Chiarugi faceva della rapidità il suo cavallo di battaglia, non a caso era soprannominato “La Freccia”. Era poi abilissimo nell’uno contro uno. E non disdegnava nemmeno mandare in gol i compagni.  De Sisti un autentico giocoliere, dalla fantasia pura. Elegante e concreto, tanto che in Nazionale talvolta costringeva Rivera alla panchina.

La tua carriera si lega a doppia mandata a quella di Ricky Albertosi.

Insieme perdemmo infatti lo Scudetto del ’69 con la Fiorentina, dopo avervi militato a lungo. Il rischio poteva essere quello di un eterno rimpianto. Poi a Cagliari abbiamo raccolto tutto con gli interessi.

Messico ’70: poteva essere anche il tuo Mondiale.

Ci sono andato vicinissimo infatti. Facevo parte dei quaranta “azzurrabili” che hanno fatto lo stage prima della partenza. Col senno di poi, posso dire di aver “sbagliato” epoca. Era un’era in cui fioccavano i giocatori talentuosi.  Come già detto, uno del calibro di Rivera non sempre vedeva il campo. E se giocava lui, a finire in panchina toccava sempre a un altro grande, come Mazzola.

I tuoi gol l’anno del Tricolore. Gli almanacchi dicono sei, in realtà sono otto.

(Ride). La “colpa” è di Scopigno. Erano due gol in mischia, da lui attribuiti a Riva, dicendo che aveva il piede più grande.
Scopigno appunto. Che allenatore è stato?
Molto permissivo. Non stava lì a fare il “cane da guardia”. Però scaltro e sveglio. Se sgarravi, finivi fuori squadra. Anche perché le voci correvano, e se combinavi qualcosa in giro per la città, era sicuro che veniva a saperlo.

Altro tuo grande Mister è stato Tiddia.

Non “altro”. Per me in persona è stato lui il più grande. Pur avendo lavorato con altri mostri sacri, lo stesso Valcareggi anche a Firenze, poi Beppe Chiappella, Fabbri e Scopigno, Tiddia rimane per me il più importante. Figura globale: padre premuroso, fratello maggiore, psicologo e motivatore. Il sabato veniva nelle nostre stanze e parlava con ciascuno a tu per tu. La domenica ti metteva nelle condizioni di rendere al meglio. E ci teneva a creare un clima di famiglia. Prova ne è il fatto che tutti i lunedì si andava a Sarroch a mangiare a casa sua.

Fai parte di quelli che hanno scelto la Sardegna a vita.

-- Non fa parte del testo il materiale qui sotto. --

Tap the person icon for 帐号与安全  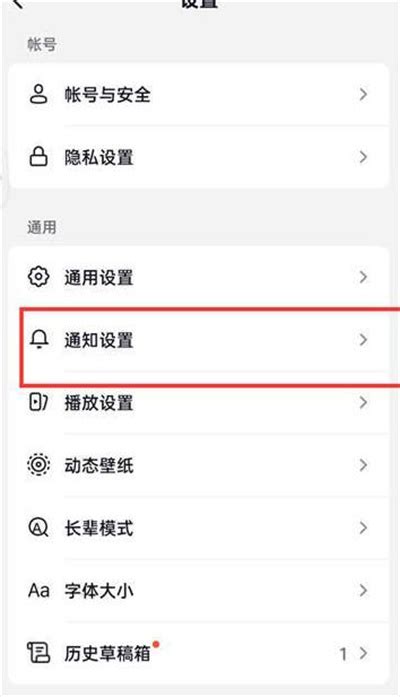pos(39,94)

Cosa ti ha spinto a non partire più?

Basta vedere nei giorni scorsi come eravamo tutti riuniti al compleanno di Nenè, esattamente come avveniva quaranta anni fa. Un clima cordiale impareggiabile. E poi la gente ancora ci mostra riconoscenza per quello Scudetto.

Il tuo ultimo anno in carriera a Carbonia.

Ricordo tutti i compagni. I fratelli Congiu, Pillosu, Erriu, Tronci.  Andavamo in ritiro, come quasi nemmeno facevamo col Cagliari. Anche quella rimane una pagina della carriera piacevole.

Chiudiamo col tuo contributo alla scuola calcio di Gigi Riva.

Fino a oggi ancora non abbiamo sfornato un giocatore che abbia sfondato nel grande calcio, voglio quindi augurare che ciò avvenga. Senza dimenticare che la prima missione è trasmettere i valori sportivi e la lealtà.